January 11, 2008

LTD’s EmX line wins award for ‘sustainable transportation’

On the eve of its first birthday, Lane Transit District’s EmX bus rapid transit line has received an international award.

The EmX “Green Line” between downtown Eugene and downtown Springfield has won a 2008 “sustainable transportation honorable mention” from the Institute for Transportation and Development Policy in New York City.

The EmX line was the only project in the United States recognized, sharing honorable mention status with projects in Guatemala City and Pereira, Colombia. The top two awards recognized alternative transportation projects in Paris and London.

The award comes as EmX completes its first year of service on Monday — with ridership numbers that have far exceeded initial projections.

LTD officials had said they were hoping, within 20 years, to see a 40 percent increase in ridership compared with the former Route 11 that ferried riders between the two downtowns.

Instead, EmX ridership has roughly doubled — from 2,700 to 5,400 weekday riders — in just its first year. The one-day record is 6,189 on Halloween. In all, EmX has exceeded 1.4 million boardings in its first year.

The line’s 60-foot-long hybrid electric-diesel buses carry riders along a four-mile route via Franklin Boulevard on an every-10-minutes schedule. Sixty percent of the route features exclusive bus-only lanes, which has allowed EmX in most instances to meet its goal of traveling between the two downtowns in 16 minutes.

According to LTD survey data, many riders are so convinced by EmX’s efficiency that they perceive it as covering the route more quickly than it actually does, spokesman Andy Vobora said.

EmX appears to have attracted a sizable number of new riders who previously rarely or never rode the bus.

“When you do surveys of people who don’t ride the bus, the reasons always come down to travel time and convenience,” Vobora said. The EmX “has struck a chord in terms of ease of use of service.”

EmX is contributing to increased ridership figures district­wide. For example, weekday ridership in October grew 16.7 percent compared with the previous October, with EmX accounting for 11.8 percent of the gain, Vobora said.
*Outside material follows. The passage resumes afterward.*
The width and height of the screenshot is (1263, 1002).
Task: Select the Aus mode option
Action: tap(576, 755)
It’s unclear whether EmX’s early success will contribute to future efforts to expand the system. LTD hopes to begin operating its second leg, a Pioneer Parkway loop in north Springfield, in 2010. Initial plans to build a third leg in west Eugene have met resistance from local residents and trolley rail advocates.
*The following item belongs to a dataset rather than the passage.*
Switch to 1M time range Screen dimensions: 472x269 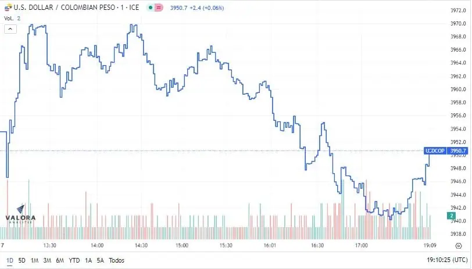34,260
The Pioneer Parkway loop will serve the new River­Bend hospital that opens later this year and the Gateway Mall commercial district. The planned corridor appears to have spurred some development interest along the route, Vobora said.

“When we hear a developer say ‘I’m putting my business on International Way because I know there will be a future EmX line there,’ that gives us hope that people are starting to catch the vision,” Vobora said.

The sustainability award recognizes projects that improve public transportation, help reduce private car use and vehicle-related air pollution, or reduce urban sprawl by linking transportation to development.

Tom Schwetz, LTD’s director of planning and development, will receive the award at a Transportation Research Board conference in Washington, D.C., on Monday — EmX’s first birthday.

LTD plans its own celebration of the one-year milestone during Earth Day in April.